**Exercise inputs:**
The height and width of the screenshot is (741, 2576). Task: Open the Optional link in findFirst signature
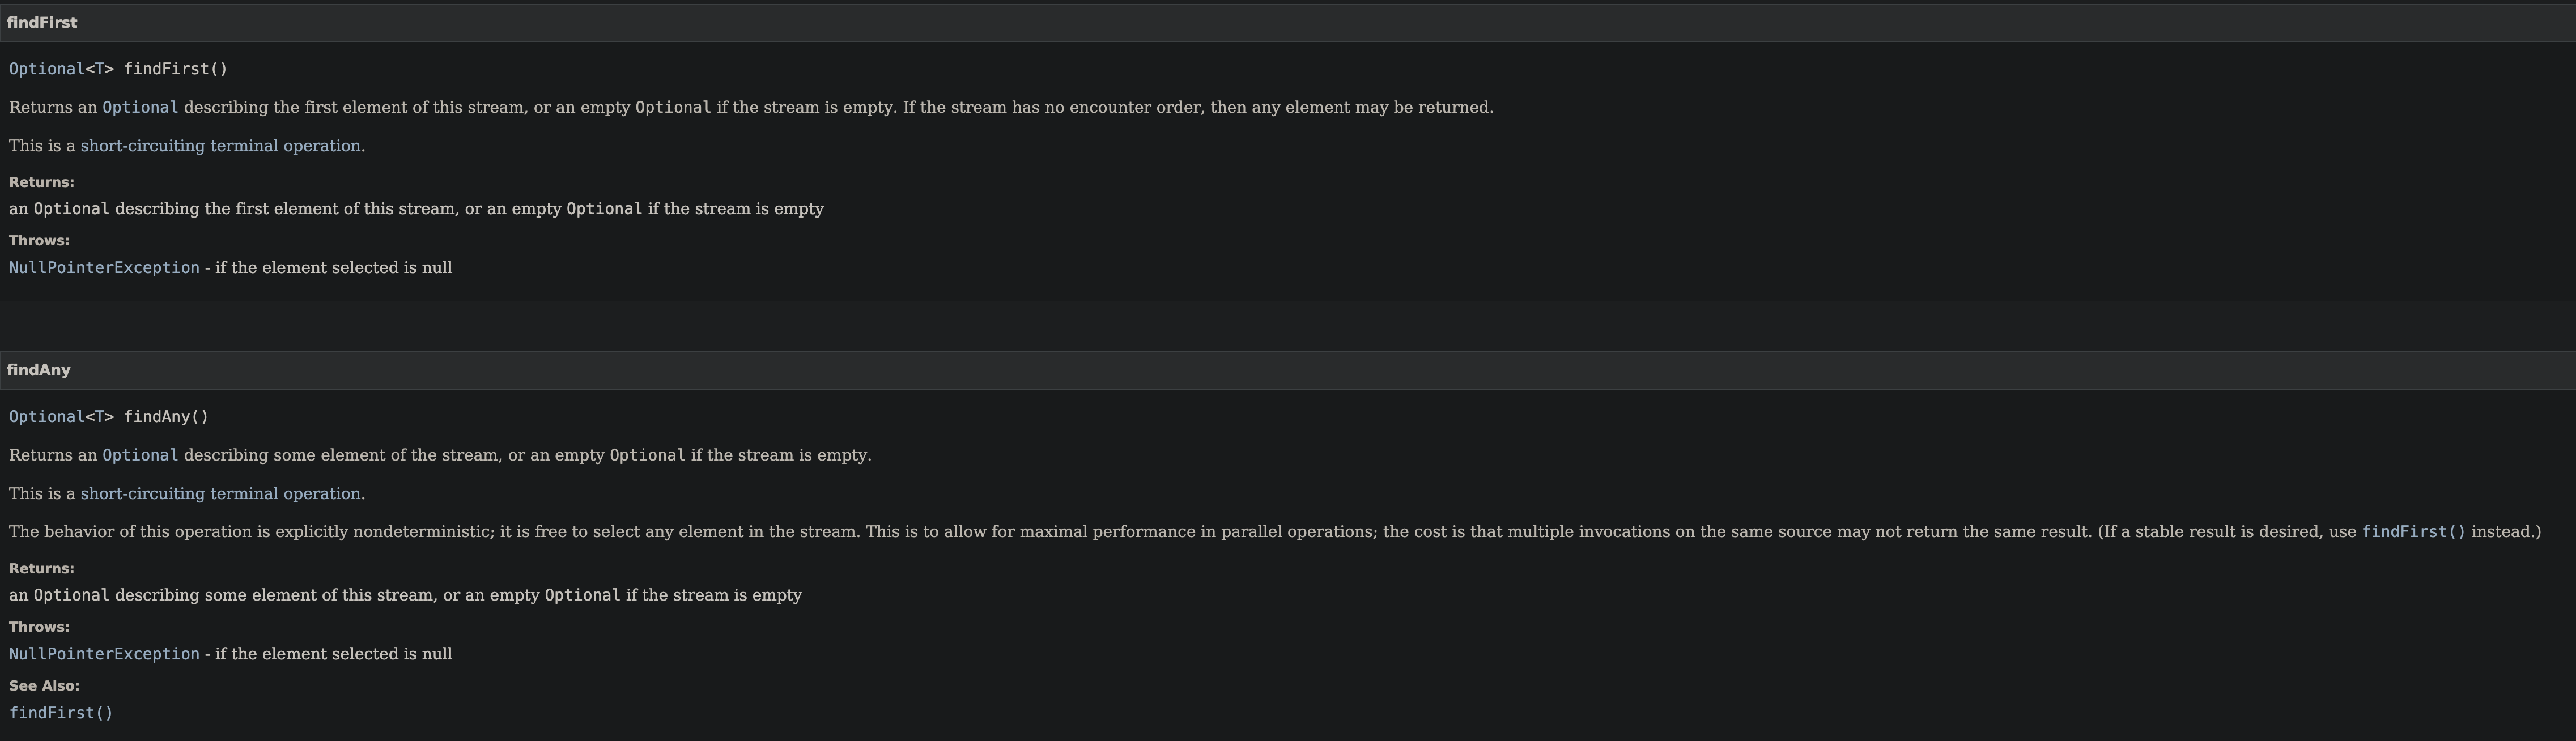[47, 69]
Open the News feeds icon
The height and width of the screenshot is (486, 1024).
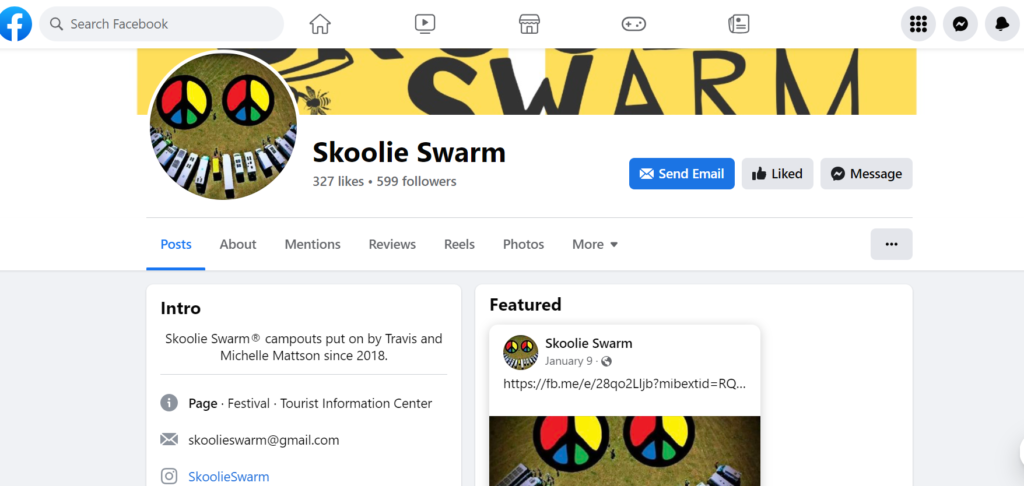739,24
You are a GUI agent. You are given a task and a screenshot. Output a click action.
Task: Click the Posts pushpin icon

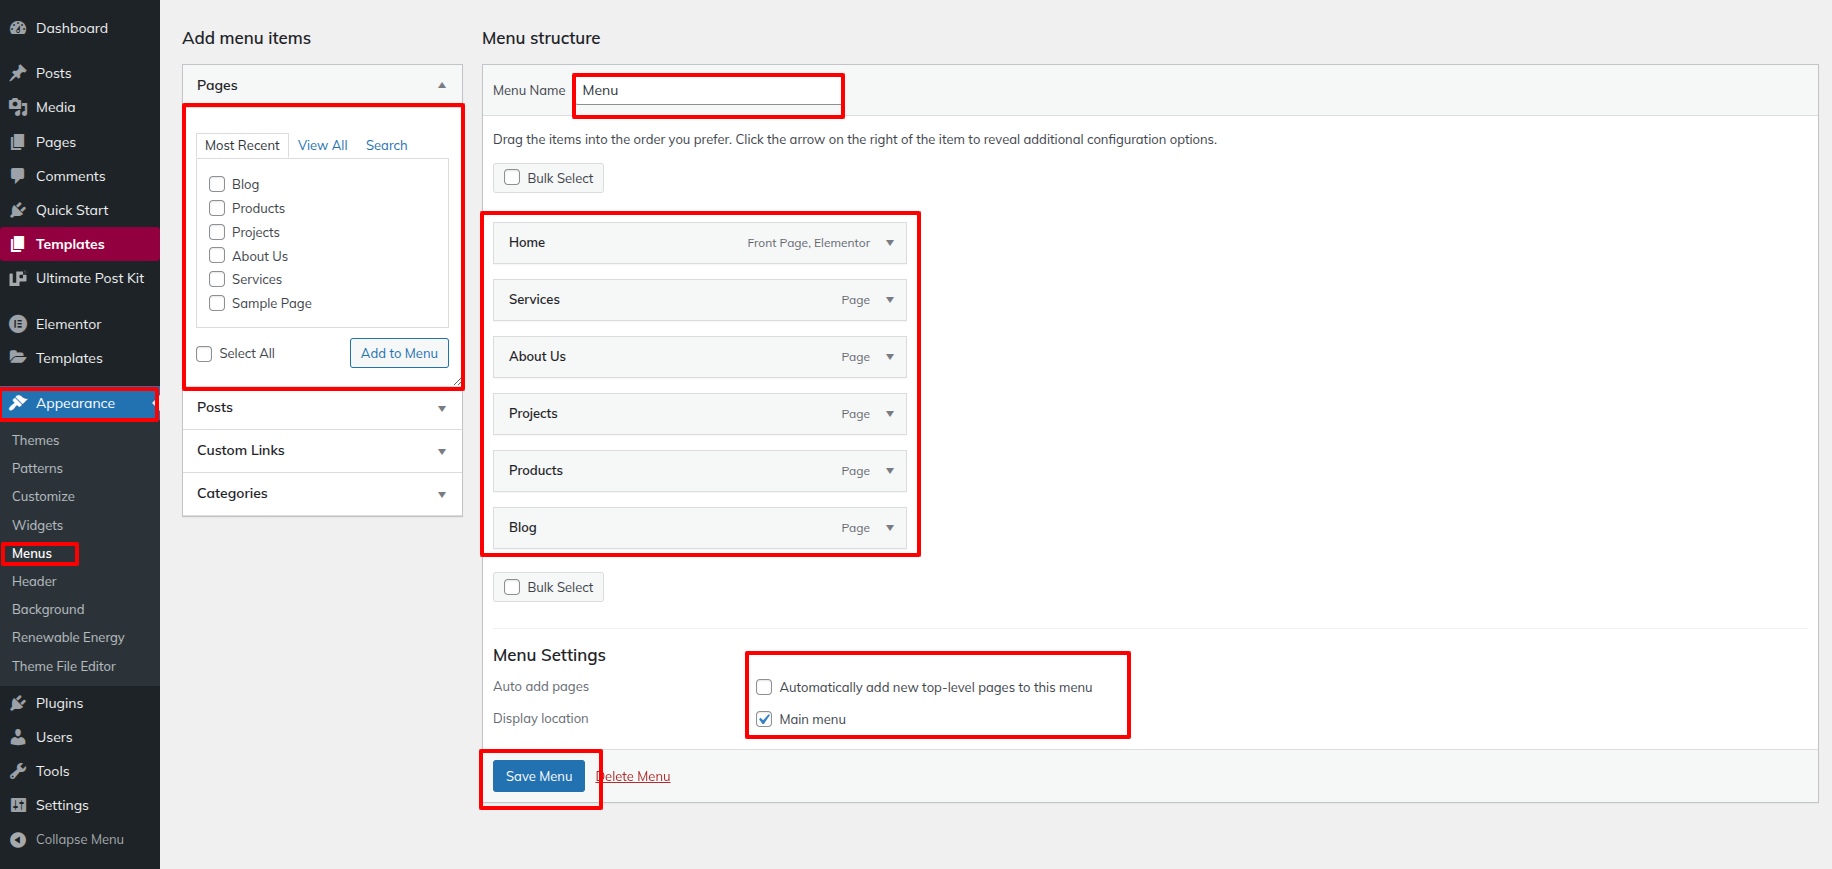[18, 73]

**Your objective:** Put the text of the entries above into a Markdown table with the columns "No." and "Text". Give each non-blank line its own row with its number, and leave the pictures out.

**Answer to the problem:**
| No. | Text |
|---|---|
| 1 | The height and width of the screenshot is (741, 2576). Task: Open the Optional link in findFirst signature |
| 2 | [47, 69] |
| 3 | Open the News feeds icon |
| 4 | The height and width of the screenshot is (486, 1024). |
| 5 | 739,24 |
| 6 | You are a GUI agent. You are given a task and a screenshot. Output a click action. |
| 7 | Task: Click the Posts pushpin icon |
| 8 | [18, 73] |